Task statement.
Output exactly the lines from the line that has "This screenshot has width=1512, height=794." through the last line of the data below, with no pictures.

Pixel coordinate grounding data
● ● ●

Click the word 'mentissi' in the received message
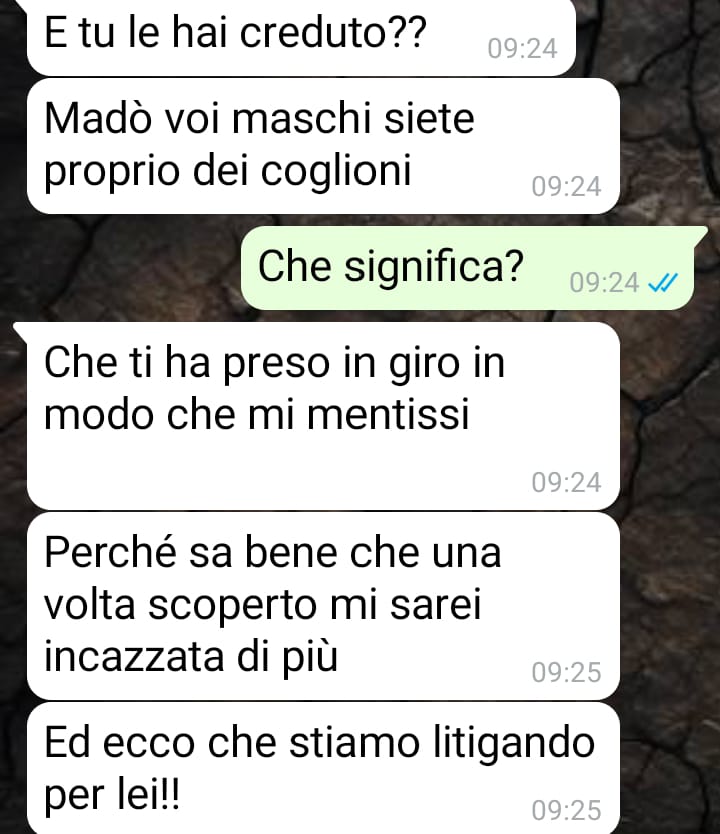Image resolution: width=720 pixels, height=834 pixels. click(388, 414)
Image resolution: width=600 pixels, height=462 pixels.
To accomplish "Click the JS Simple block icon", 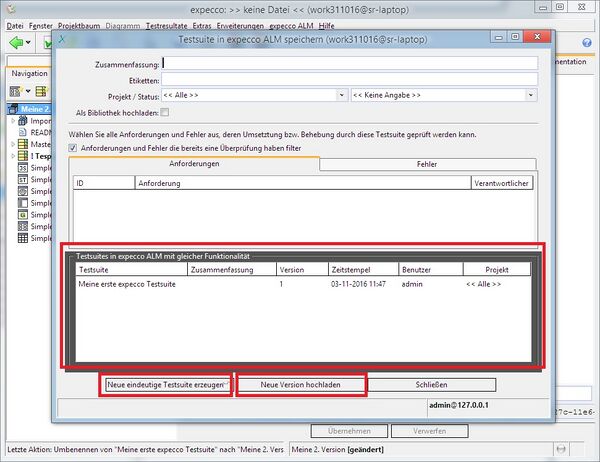I will coord(22,169).
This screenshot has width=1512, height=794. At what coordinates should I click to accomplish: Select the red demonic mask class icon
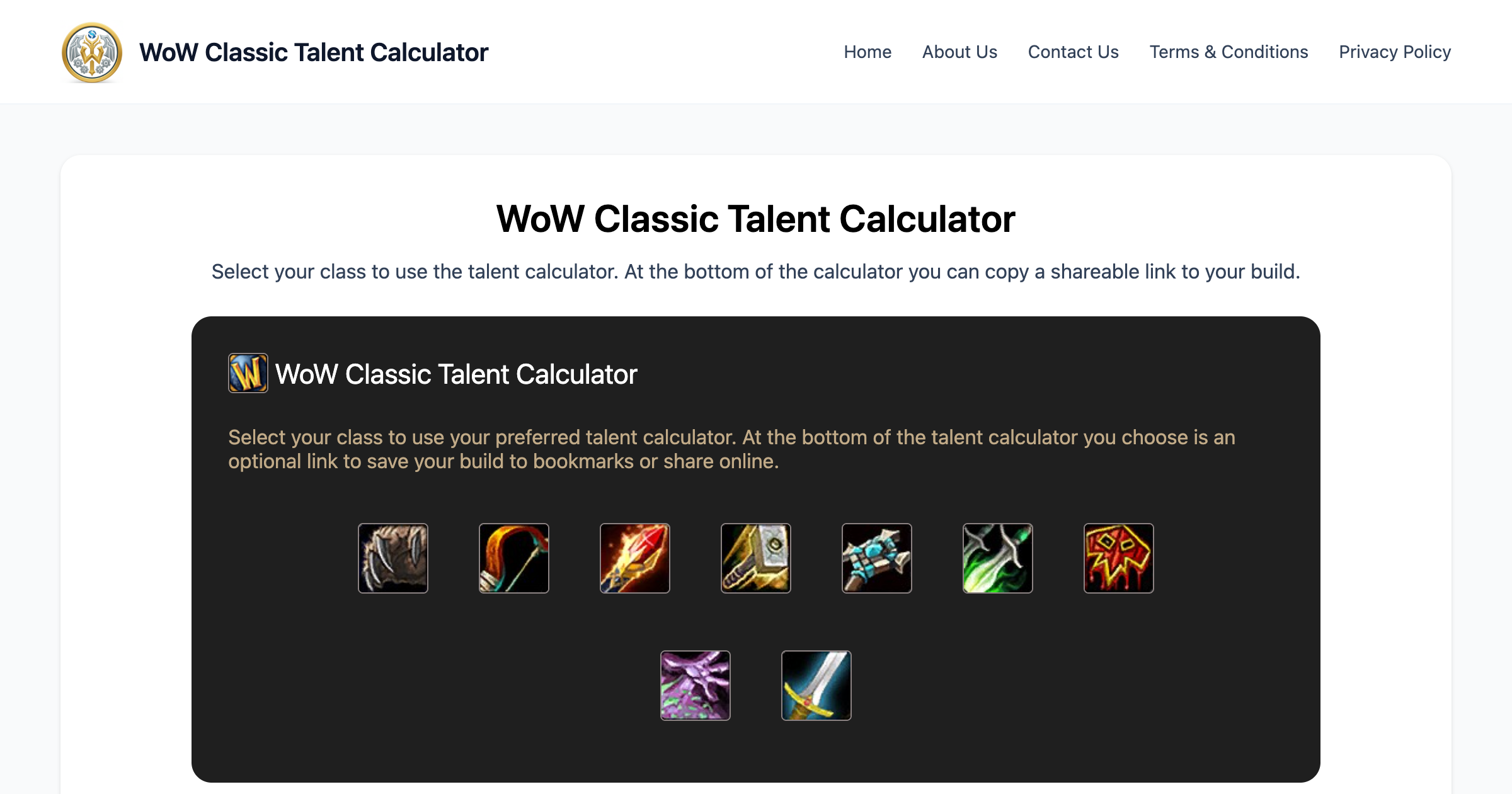tap(1118, 558)
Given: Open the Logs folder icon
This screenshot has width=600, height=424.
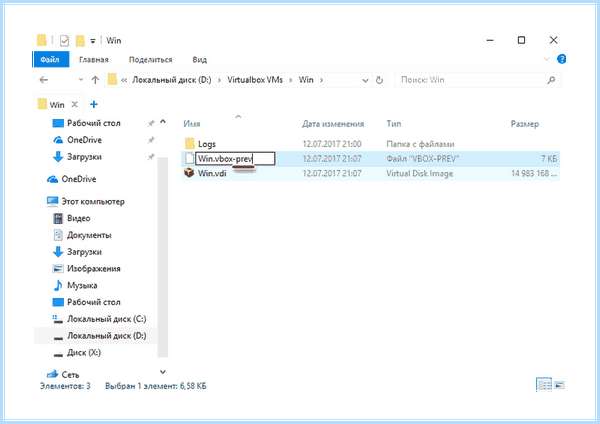Looking at the screenshot, I should pyautogui.click(x=190, y=144).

● ● ●

Result.
This screenshot has width=1512, height=794. At what coordinates should I click to accomplish: Select the red demonic mask class icon
tap(1118, 558)
Given: Open the Logs folder icon
This screenshot has width=600, height=424.
Looking at the screenshot, I should pyautogui.click(x=190, y=144).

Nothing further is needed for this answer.